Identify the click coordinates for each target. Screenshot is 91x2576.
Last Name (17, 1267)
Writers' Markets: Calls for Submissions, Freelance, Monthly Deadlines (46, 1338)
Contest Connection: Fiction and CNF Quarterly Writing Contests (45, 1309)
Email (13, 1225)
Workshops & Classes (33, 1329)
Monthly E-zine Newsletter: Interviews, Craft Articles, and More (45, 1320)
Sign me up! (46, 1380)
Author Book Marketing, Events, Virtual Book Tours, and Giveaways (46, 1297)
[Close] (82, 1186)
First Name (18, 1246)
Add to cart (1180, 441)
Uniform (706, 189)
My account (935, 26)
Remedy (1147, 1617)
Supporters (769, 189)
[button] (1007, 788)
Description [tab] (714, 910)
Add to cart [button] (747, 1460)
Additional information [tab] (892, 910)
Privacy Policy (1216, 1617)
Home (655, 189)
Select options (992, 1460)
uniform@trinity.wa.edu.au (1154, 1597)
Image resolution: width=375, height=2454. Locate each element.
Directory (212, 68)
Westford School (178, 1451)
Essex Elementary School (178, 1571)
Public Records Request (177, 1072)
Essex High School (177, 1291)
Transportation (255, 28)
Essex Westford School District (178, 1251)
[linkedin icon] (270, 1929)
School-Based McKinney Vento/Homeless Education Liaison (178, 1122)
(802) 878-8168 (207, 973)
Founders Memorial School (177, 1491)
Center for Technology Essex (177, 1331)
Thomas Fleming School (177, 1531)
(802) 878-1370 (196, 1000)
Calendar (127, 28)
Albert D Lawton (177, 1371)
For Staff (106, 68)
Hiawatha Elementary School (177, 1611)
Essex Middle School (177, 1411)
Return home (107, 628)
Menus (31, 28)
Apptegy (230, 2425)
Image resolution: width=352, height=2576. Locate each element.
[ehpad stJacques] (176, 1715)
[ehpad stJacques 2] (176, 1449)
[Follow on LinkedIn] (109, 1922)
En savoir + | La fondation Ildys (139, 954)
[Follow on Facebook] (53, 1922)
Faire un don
______
THE TASK: Copy exactly, please, the span of lines that begins at the line with "(802) 878-8168 (207, 973)" and ends at the last line of the data, both included.

ANSWER:
(802) 878-8168 (207, 973)
Founders Memorial School (177, 1491)
Center for Technology Essex (177, 1331)
Thomas Fleming School (177, 1531)
(802) 878-1370 (196, 1000)
Calendar (127, 28)
Albert D Lawton (177, 1371)
For Staff (106, 68)
Hiawatha Elementary School (177, 1611)
Essex Middle School (177, 1411)
Return home (107, 628)
Menus (31, 28)
Apptegy (230, 2425)
Image resolution: width=352, height=2576. Locate each element.
[ehpad stJacques] (176, 1715)
[ehpad stJacques 2] (176, 1449)
[Follow on LinkedIn] (109, 1922)
En savoir + | La fondation Ildys (139, 954)
[Follow on Facebook] (53, 1922)
Faire un don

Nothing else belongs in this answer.